Tahun 2023 Diproyeksikan Puncak Perlambatan Ekonomi Dunia

marketeers article
Ilustrasi pelambatan ekonomi. Sumber gambar: 123rf.

Perekonomian global diperkirakan masih terus menunjukkan tren negatif usai merebaknya pandemi COVID-19. Ancaman inflasi dan gangguan rantai pasok bakal menghantui seluruh negara setelah wabah dapat ditangani.

Poltak Hotradero, Business Development Advisor Indonesia Stock Exchange memproyeksikan tahun 2023 menjadi puncak perlambatan ekonomi dunia. Setelah itu, ekonomi akan mulai menunjukkan tren perbaikan pada 2024.

BACA JUGA: Harga Pangan Dunia Diperkirakan Turun Tahun 2024

Poltak menyebut tahun depan kondisi ekonomi global masih melambat yang diiringi dengan tingkat inflasi tinggi. Harga komoditas internasional seperti minyak dan gas bumi (migas) masih cenderung meningkat.

“Pertumbuhan ekonomi global akan mengalami perlambatan yang puncaknya di tahun 2023. Ini akan berdampak pada harga energi dan mungkin ekspor Indonesia yang terkait dengan energi,” kata Poltak dalam dialog daring Allianz Economy Outlook 2023, Selasa (20/12/2022).

BACA JUGA: Inflasi, Pengertian dan Jenis-Jenisnya

Dari penuturannya, kondisi inflasi dunia saat ini merupakan yang tertinggi dalam sejarah peradaban manusia modern. Tren ini masih akan berlanjut hingga tahun depan.

Bahkan, Poltak menyebut bank sentral Amerika Serikat (AS) The Fed mencatatkan sejarah dengan menaikkan tingkat suku bunga tiga kali sebesar 75 basis poin. Dia bilang upaya tersebut untuk meredam laju inflasi yang ditimbulkan usai merebaknya pandemi COVID-19 dan inflasi perang Rusia ke Ukraina.

Alhasil, negara-negara emerging market sangat terdampak dari kebijakan tersebut. Di Indonesia sendiri, berdampak pada melemahnya nilai tukar rupiah terhadap dolar Amerika Serikat (AS). Akibatnya perusahaan yang membutuhkan bahan baku impor harus mengalami kenaikan harga.

“Ini belum pernah terjadi sebelumnya dan sangat tidak bisa diprediksi sehingga nilai tukar terhadap dolar naik sangat tajam dalam waktu singkat. Hampir semua negara termasuk Indonesia mengalaminya,” ujarnya.

Untuk merespons situasi tersebut, kata Poltak, pada tahun 2023 Indonesia akan mengalami pengetatan secara ekstrem, baik dari sisi moneter maupun fiskal.
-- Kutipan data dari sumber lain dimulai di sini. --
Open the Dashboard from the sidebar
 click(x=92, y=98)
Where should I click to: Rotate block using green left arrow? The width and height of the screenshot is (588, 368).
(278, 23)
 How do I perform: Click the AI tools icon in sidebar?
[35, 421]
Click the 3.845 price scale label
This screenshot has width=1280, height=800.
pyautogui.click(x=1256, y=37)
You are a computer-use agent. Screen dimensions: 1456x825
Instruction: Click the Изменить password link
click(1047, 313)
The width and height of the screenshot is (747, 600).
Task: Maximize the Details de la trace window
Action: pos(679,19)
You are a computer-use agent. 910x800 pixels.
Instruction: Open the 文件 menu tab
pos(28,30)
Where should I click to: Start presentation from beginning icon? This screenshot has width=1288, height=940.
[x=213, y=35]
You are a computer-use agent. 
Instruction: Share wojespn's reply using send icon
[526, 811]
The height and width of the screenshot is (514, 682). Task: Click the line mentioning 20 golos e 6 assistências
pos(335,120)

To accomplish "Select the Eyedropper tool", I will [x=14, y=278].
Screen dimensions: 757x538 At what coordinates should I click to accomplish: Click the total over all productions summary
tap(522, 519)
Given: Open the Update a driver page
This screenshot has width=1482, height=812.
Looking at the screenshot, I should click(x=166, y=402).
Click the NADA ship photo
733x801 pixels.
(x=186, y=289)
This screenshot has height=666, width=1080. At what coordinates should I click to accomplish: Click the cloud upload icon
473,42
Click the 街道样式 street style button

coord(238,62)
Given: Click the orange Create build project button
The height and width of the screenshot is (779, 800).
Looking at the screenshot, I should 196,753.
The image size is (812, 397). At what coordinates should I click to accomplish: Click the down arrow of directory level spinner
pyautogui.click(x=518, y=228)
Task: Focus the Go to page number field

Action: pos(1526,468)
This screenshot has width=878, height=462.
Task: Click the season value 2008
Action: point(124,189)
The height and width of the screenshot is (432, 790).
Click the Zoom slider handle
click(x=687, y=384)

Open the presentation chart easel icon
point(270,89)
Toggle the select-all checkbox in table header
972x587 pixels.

Kendati demikian, kabar baiknya untuk menuju zona netral Indonesia masih jauh lebih baik dibandingkan beberapa negara seperti Australia, Inggris, dan Kanada.

“Hal itu didorong oleh konsumsi domestik yang sangat kuat. Lebih dari separuh pertumbuhan ekonomi nasional ditopang oleh konsumsi dalam negeri sehingga bisa mempercepat posisi Indonesia menuju netral,” tuturnya.